A laicidade tem-se afirmado pelo discurso político, pelas opções partidárias, mas, acima de tudo, pela fortíssima influência dos órgãos de comunicação social, com particular relevo para os televisivos. Formalmente, não deveria ser assim, contudo, qual será o resultado de um posicionamento frontal? A radicalização de todos quantos, na vida diária, já adoptam uma conduta laica ou semi-laica. Neste caso, as hostes favoráveis à permanência de símbolos religiosos em escolas e locais públicos, unir-se-ão e criar-se-á como se está já a criar uma onda de afirmação de algo que não corresponde a verdade nenhuma.

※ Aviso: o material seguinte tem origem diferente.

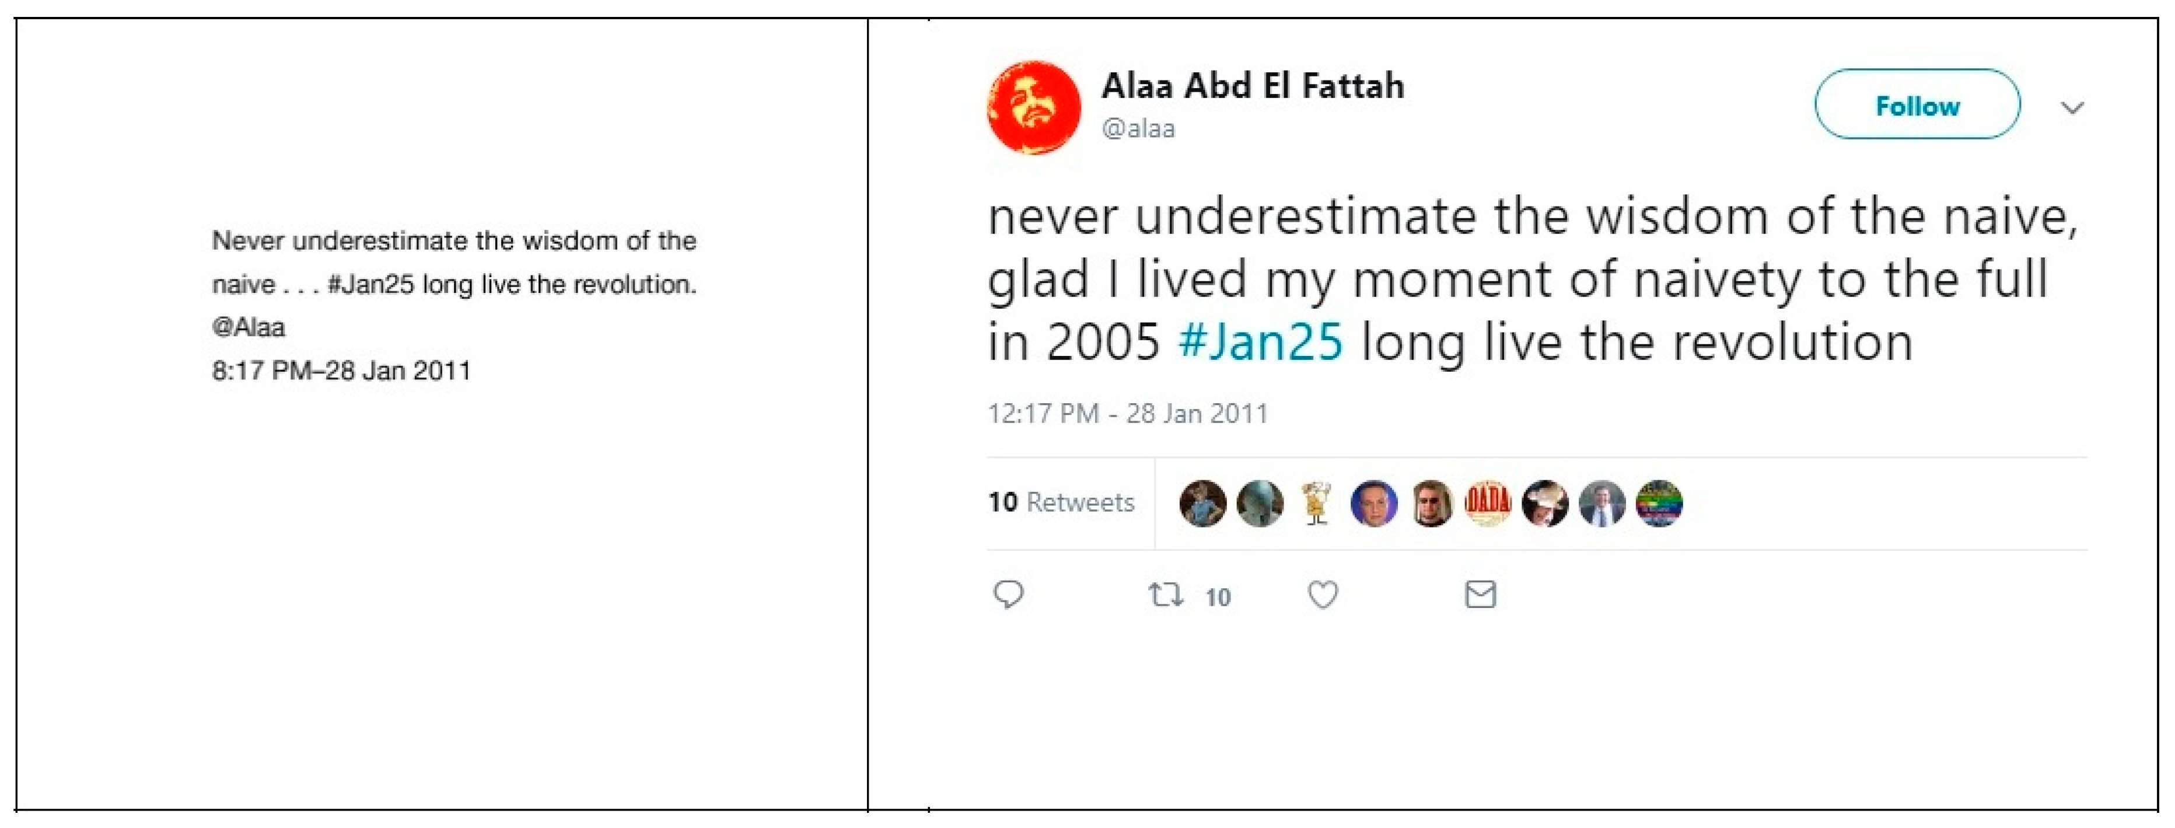
Task: Retweet using the arrows icon
Action: pos(1166,595)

O Norte de Portugal diz-se católico. Sê-lo-á, efectivamente? Veja-se a adesão das gentes nortenhas a programas televisivos onde impera a falta de moral até cívica e de bons costumes, tais como os de um certo humor super duvidoso e de reclusão forçada em «casas», «quintas» e «quartéis»! Veja-se a proliferação de bares de alterne por vilas até há 30 anos pacatas e recatadas! Onde está a influência do clero católico nessas famílias nortenhas? Desapareceu. Aliás, olhadas bem de perto, todas as actuais manifestações populares de prática da religião católica apostólica romana aquela que supostamente é maioritária no nosso país não passam de simbolismos sem sentido, até para aqueles que nelas participam. Os exageros públicos tais como o cumprimento de dolorosas promessas são o fruto de uma crendice que não se extirpa por decreto, mas tão só através de um paulatino trabalho de luta contra o obscurantismo levado a cabo por professores esclarecidos. Deixem estar os crucifixos, mas eduquem os mestres. Assim, estou convicto de que, com exclusão de núcleos muito bem definidos e identificados, acaba desaparecendo a já fraca influência obscurantista do clero. O que resta, agora, são reminiscências infundamentadas de uma religiosidade passada. Quanto às crendices menores «adoração» de imagens, peregrinações e procissões não merecem a perda de tempo em combatê-las, porque ou se tornam em meros adornos folclóricos ou deixam de existir com o rodar dos anos.
Nos recuados tempos da cristianização da Europa, a Igreja foi bem mais inteligente, porque, ao invés de contrariar práticas pagãs, associou aos locais de peregrinação os seus templos, encaminhando os bárbaros hábitos para devoções católicas. A mutação foi «indolor».
À Associação Cívica República e Laicidade compete alertar para os desvios existentes e aceites pelo Estado e, neste caso, pelo Governo. No entanto, a este último cabe definir caminhos a seguir de modo a não tornar instável o que até aqui estava estabilizado. O jogo da tolerância, tem de ser inteligentemente jogado, porque a flexibilidade, naquilo que não é fundamental, demonstra sentido de Estado.